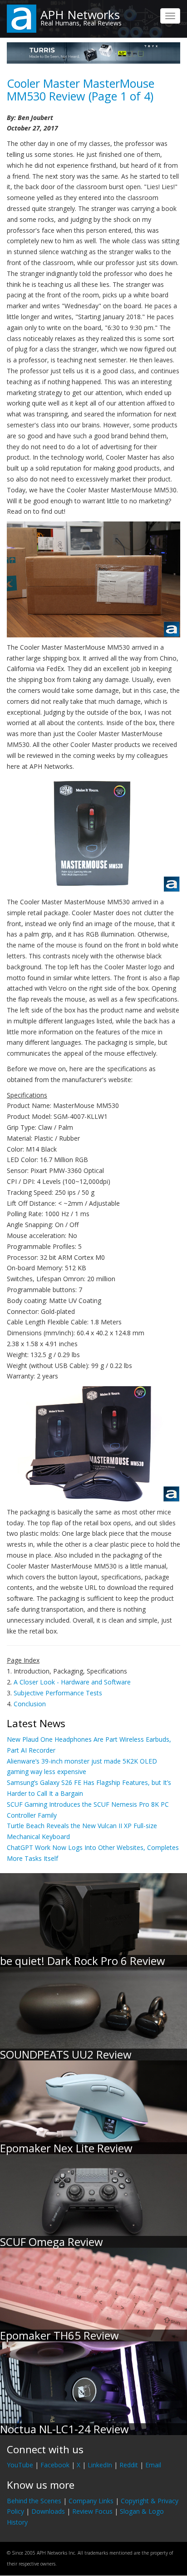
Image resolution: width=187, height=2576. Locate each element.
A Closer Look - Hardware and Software (72, 1682)
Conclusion (30, 1703)
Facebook (54, 2465)
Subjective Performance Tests (58, 1693)
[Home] (21, 18)
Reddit (128, 2465)
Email (153, 2465)
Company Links (91, 2500)
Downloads (48, 2511)
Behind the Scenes (34, 2500)
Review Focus (92, 2511)
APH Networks (80, 14)
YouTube (20, 2465)
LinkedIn (100, 2465)
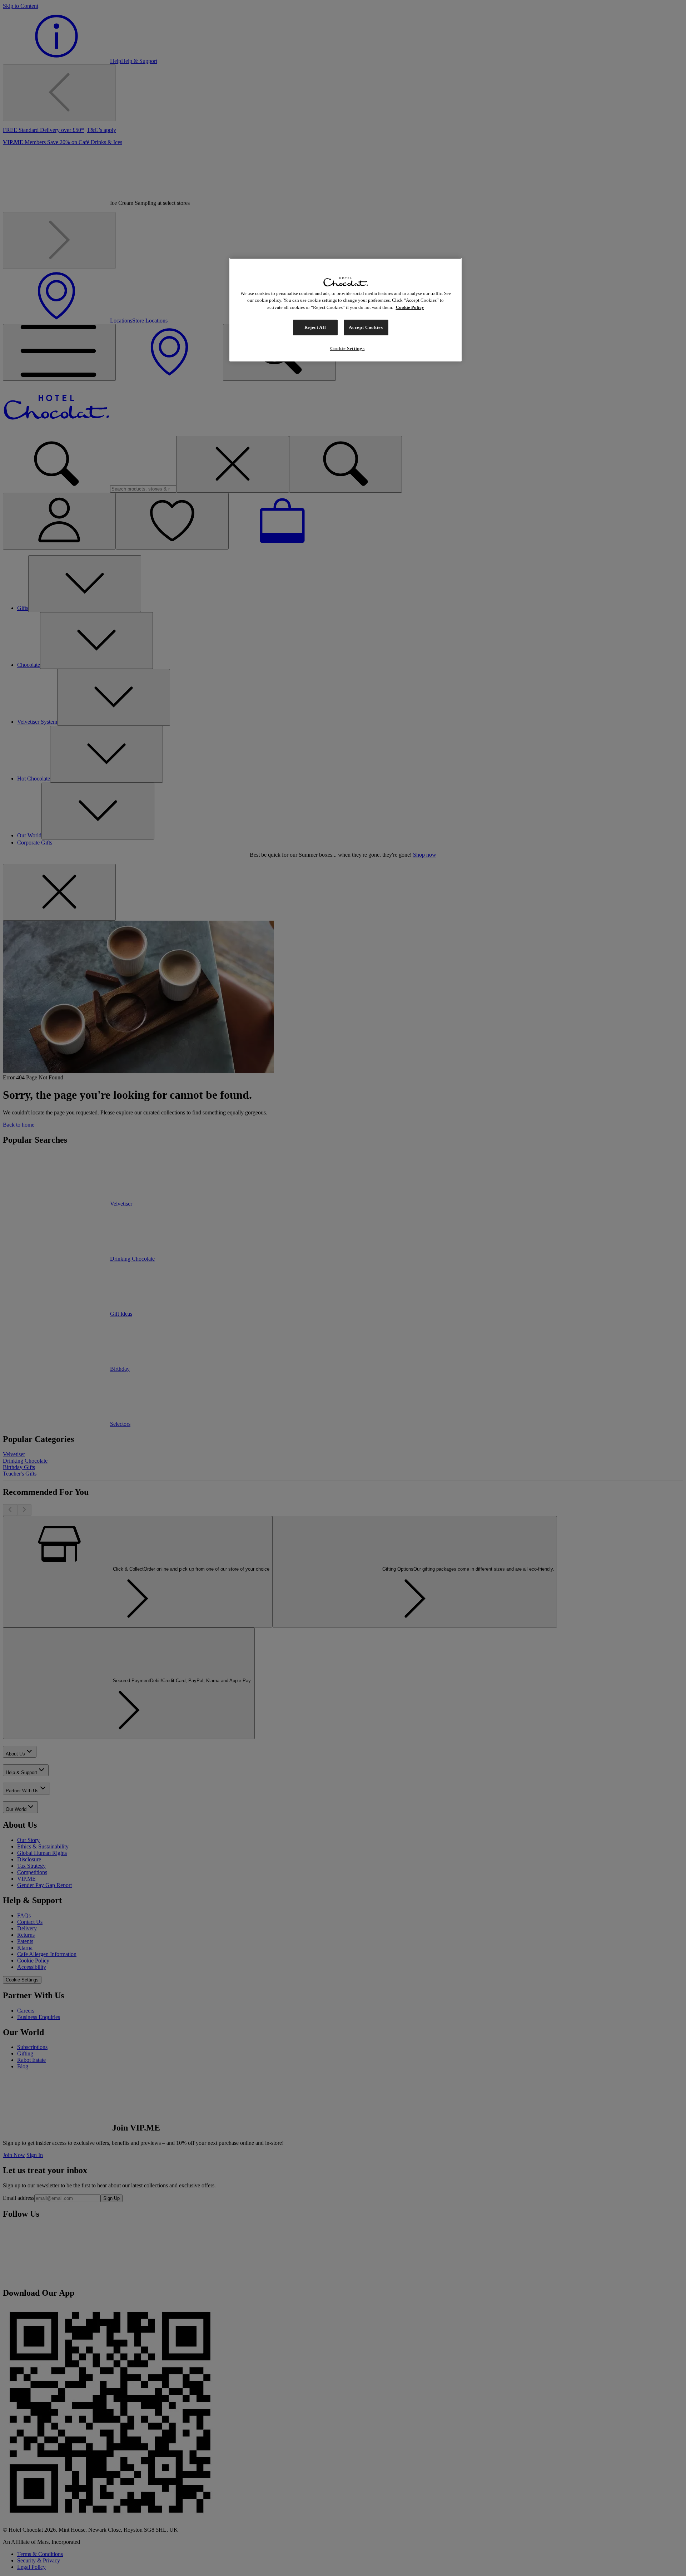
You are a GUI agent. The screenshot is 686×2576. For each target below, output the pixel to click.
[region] (345, 310)
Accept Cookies (366, 327)
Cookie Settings (347, 348)
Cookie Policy (410, 307)
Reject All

— REQUIRED ACTION —
Please show every line of the material that contains the string "each".

— RESPONSE —
Image resolution: width=187, height=2576. Locate each element.
You are a GUI agent. The screenshot is 686×2576. For each target below, output the pixel to click.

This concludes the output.